## Exercise prompt
In the page on planning high availability for network resources below, which IP addresses in a subnet's CIDR does the Networking service reserve?

## Text shown
══════════

Plan High Availability for Network Resources
One of the first steps in working with Oracle Cloud Infrastructure is to set up a virtual cloud network (VCN) for your cloud resources. Ensuring the high availability of this network is one of the most important considerations in your architecture design.
- Determine the right size of your network's subnets.
- Plan high availability configurations for these key components: Load Balancers, IPSec VPN Connections, and FastConnect Circuits.
Determine the Right Size of Subnets
A subnet is a subdivision of a cloud network. Establishing high availability of your network requires sizing this resource correctly.
Each subnet in a VCN consists of a contiguous range of IP addresses that do not overlap with other subnets in the VCN (for example, 172.16.1.0/24). The first two IP addresses and the last one in the subnet's CIDR are reserved by the Oracle Cloud Infrastructure Networking service. You can't change the size of the subnet after it is created, so it's important to determine the size you need before creating any subnets. Consider the future growth of your workloads and leave sufficient capacity to meet high availability requirements, such as the need to set up standby Compute instances.
Plan High Availability for Load Balancers
Oracle Cloud Infrastructure Load Balancing provides automated traffic distribution from one entry point to multiple servers reachable from your VCN. The service offers a load balancer with your choice of a public or private IP address and provisioned bandwidth.
The Load Balancing service improves resource utilization, facilitates scaling, and helps ensure high availability. It supports routing incoming requests to various backend sets based on virtual hostname, path route rules, or combination of both.
To accept traffic from the internet, you create a public load balancer. The service assigns it a public IP address that serves as the entry point for incoming traffic. You can associate the public IP address with a friendly DNS name through any DNS vendor.

══════════

## Supplied material
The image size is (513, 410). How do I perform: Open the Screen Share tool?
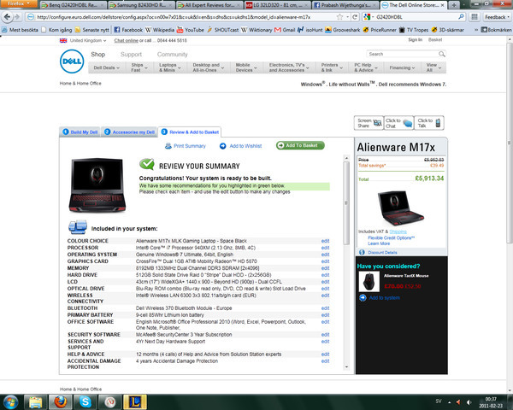[368, 123]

══════════

## Answer in full
The first two IP addresses and the last one.